Incentives for intergroup tolerance and association: A call for increased attention in evolutionary anthropological research
- Published
- Accepted
- Subject Areas
- Animal Behavior, Anthropology, Ecology, Evolutionary Studies
- Keywords
- Tolerance, Intergroup encounters, Intergroup contact, Hominoids, Primate behavior, Sociality
- Copyright
- © 2018 Pisor et al.
- Licence
- This is an open access article distributed under the terms of the Creative Commons Attribution License, which permits unrestricted use, distribution, reproduction and adaptation in any medium and for any purpose provided that it is properly attributed. For attribution, the original author(s), title, publication source (PeerJ Preprints) and either DOI or URL of the article must be cited.
- Cite this article
- 2018. Incentives for intergroup tolerance and association: A call for increased attention in evolutionary anthropological research. PeerJ Preprints 6:e3400v3 https://doi.org/10.7287/peerj.preprints.3400v3
Abstract
Primate individuals use a variety of strategies in intergroup encounters, from aggression to tolerance; however, recent focus on the evolution of either warfare or peace has come at the cost of characterizing this variability. We identify evolutionary advantages that may incentivize tolerance toward extra-group individuals in humans and non-human primates, including enhanced benefits in the domains of transfer and mating, food acquisition, inclusive fitness, and repeated interactions with an extra-group member. We highlight the role these factors play in the plasticity of gorilla, chimpanzee, and bonobo behavior. Humans have an especially broad range of plastic intergroup behavior. We explore how the human foraging ecology, especially large geographic and temporal fluctuations in resource availability, may have selected for a greater reliance on between-community relationships – relationships reinforced by status acquisition and cultural institutions.

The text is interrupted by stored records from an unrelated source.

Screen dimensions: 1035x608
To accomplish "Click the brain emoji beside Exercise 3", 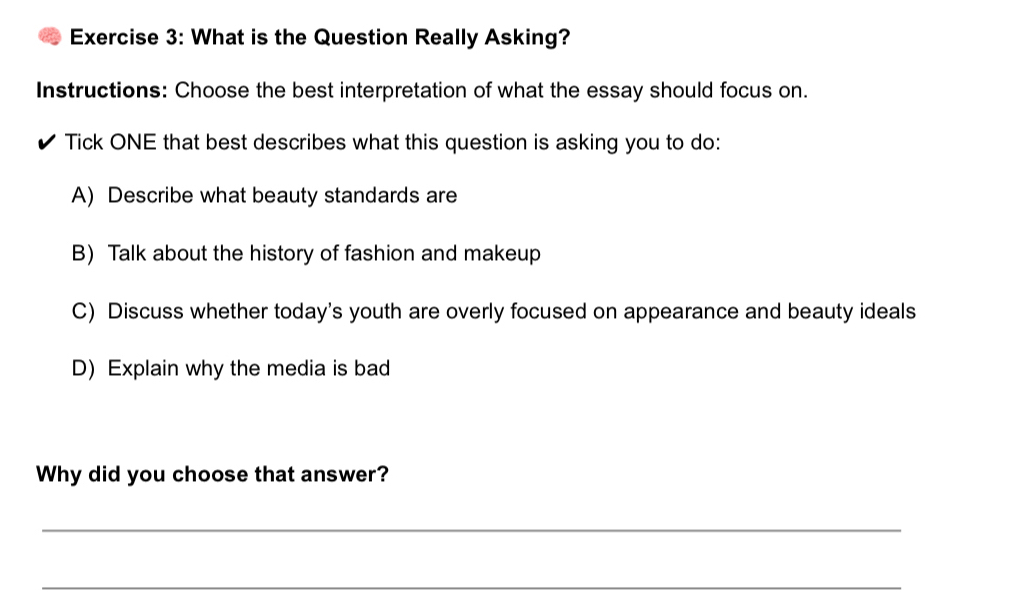I will point(50,38).
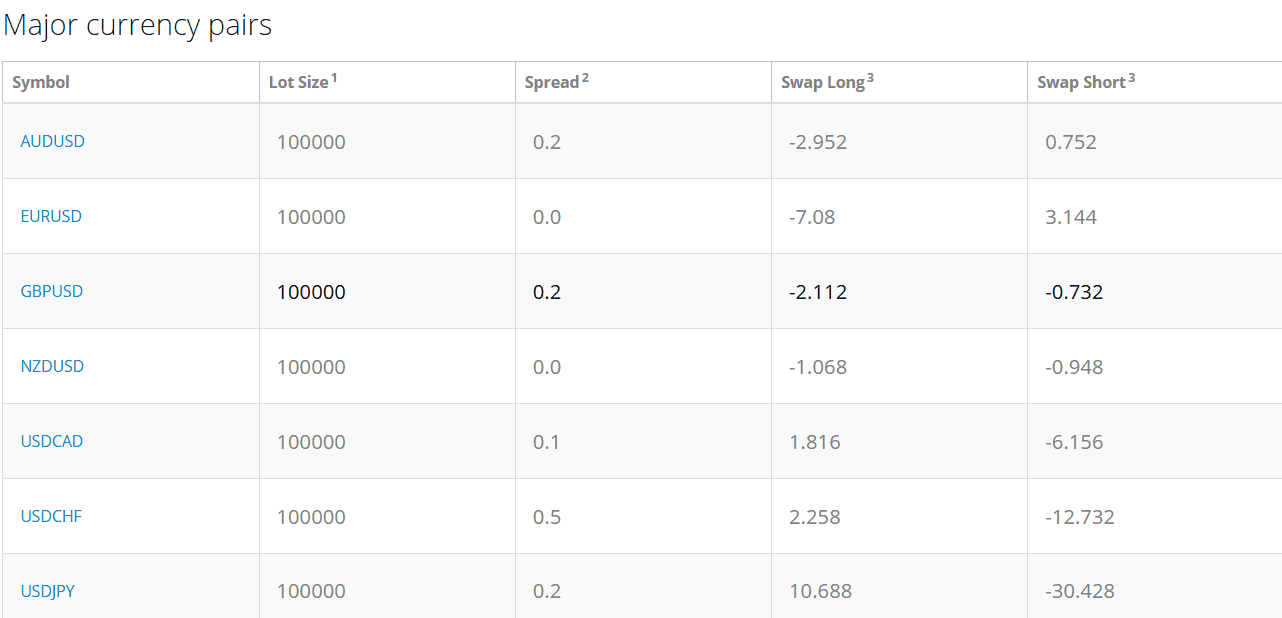Open the AUDUSD symbol link
This screenshot has height=618, width=1282.
click(x=52, y=141)
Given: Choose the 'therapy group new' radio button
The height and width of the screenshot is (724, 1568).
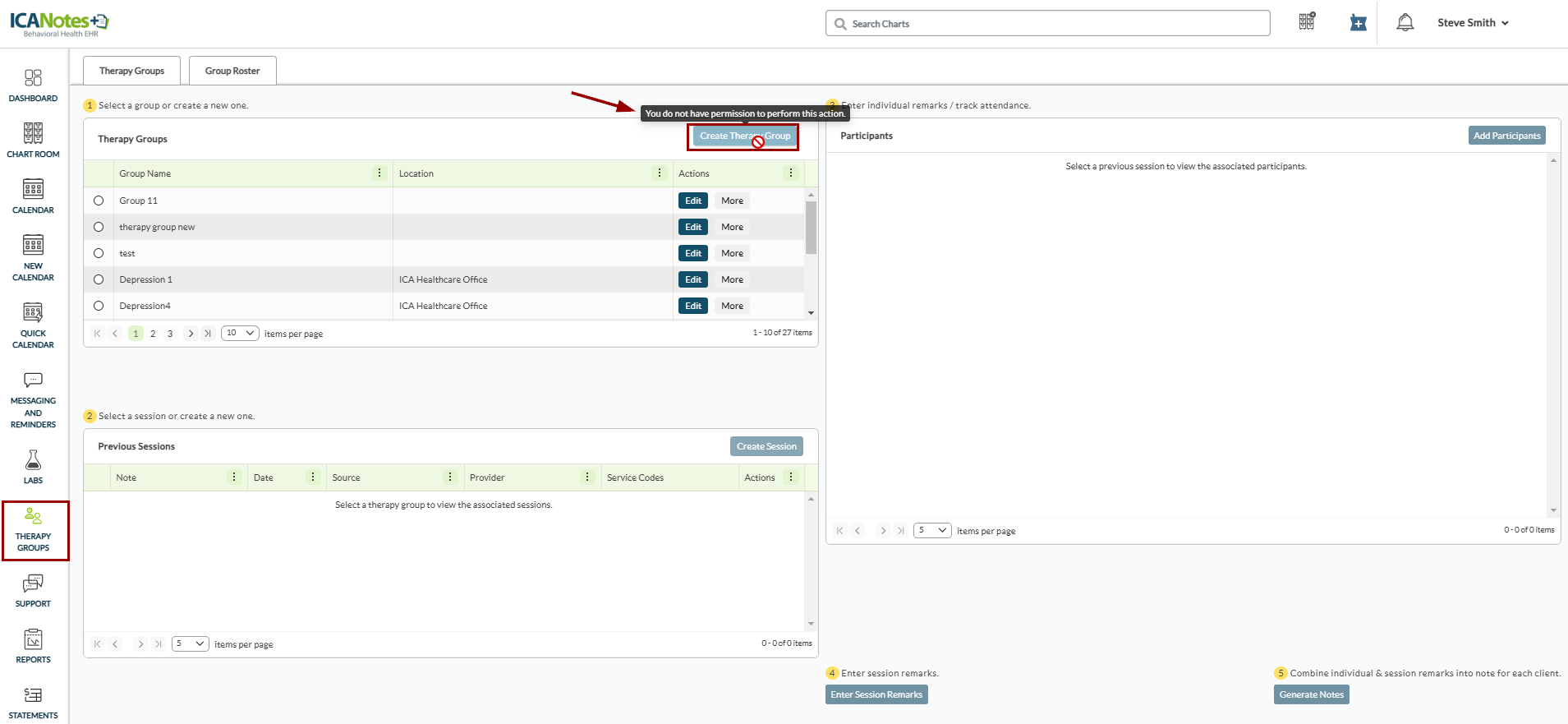Looking at the screenshot, I should (x=99, y=227).
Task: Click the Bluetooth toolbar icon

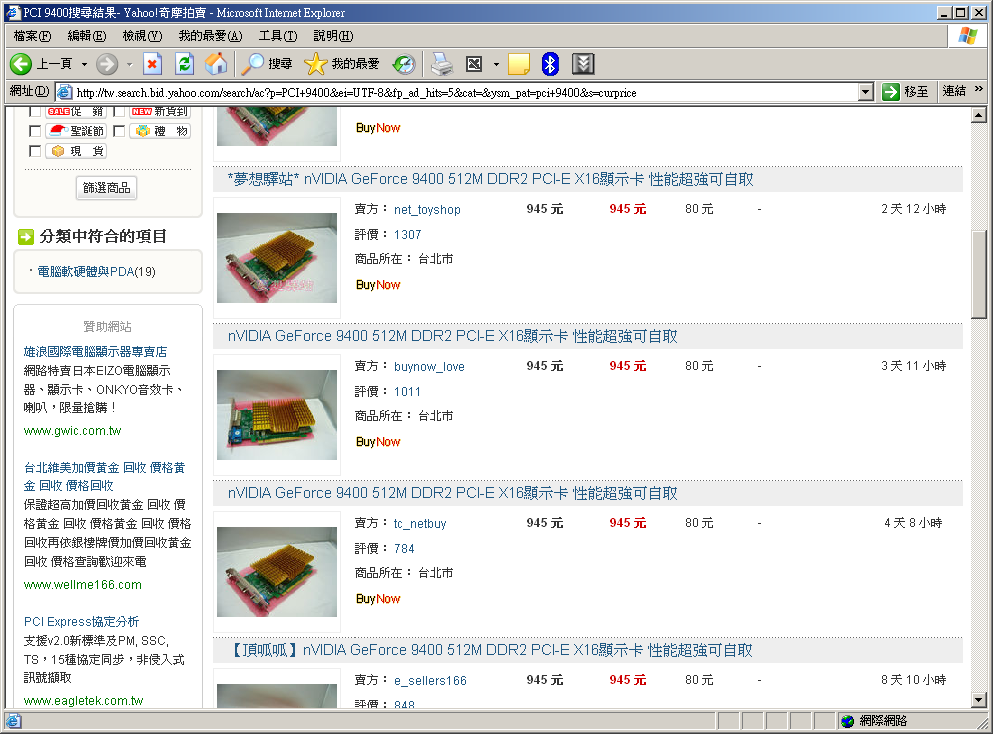Action: (x=549, y=64)
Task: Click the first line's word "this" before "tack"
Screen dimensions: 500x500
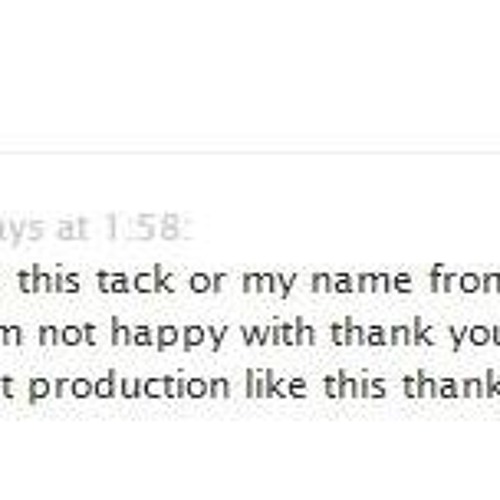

We conclude by urging careful, theoretically-motivated study of behavioral flexibility in intergroup encounters in humans, gorillas, and bonobos.
Author Comment
This paper is under review at Evolutionary Anthropology. We have reworked this paper to enhance our unique contributions to the larger literature. This included removing sections discussing selection pressures incentivizing or disincentivizing aggressive behavior. We instead acknowledge existing reviews that have given detailed treatment to this topic than we had in our previous versions of this paper and use the extra space to unpack the question of why natural selection would, given selection pressures disfavoring intergroup aggression, favor intergroup tolerant encounters and association. Per reviewer comments, we have expanded our treatment of humans in the paper, especially why humans have such a high prevalence of intergroup tolerant encounters and association relative to other group-living apes. We both discuss why human adaptations may have necessitated this risk-buffering strategy, and how existing data from the social sciences support this claim. We have also included (1) more explicit treatment of the role of inclusive fitness and the benefits of predicting out-group member behavior, (2) discussion of the potential for social status and cultural institutions to bolster intergroup relationships in humans, and (3) explicit recognition of our theoretical approach (namely, a socioecological perspective, including the assumption of optimal behavioral responses to social and ecological change).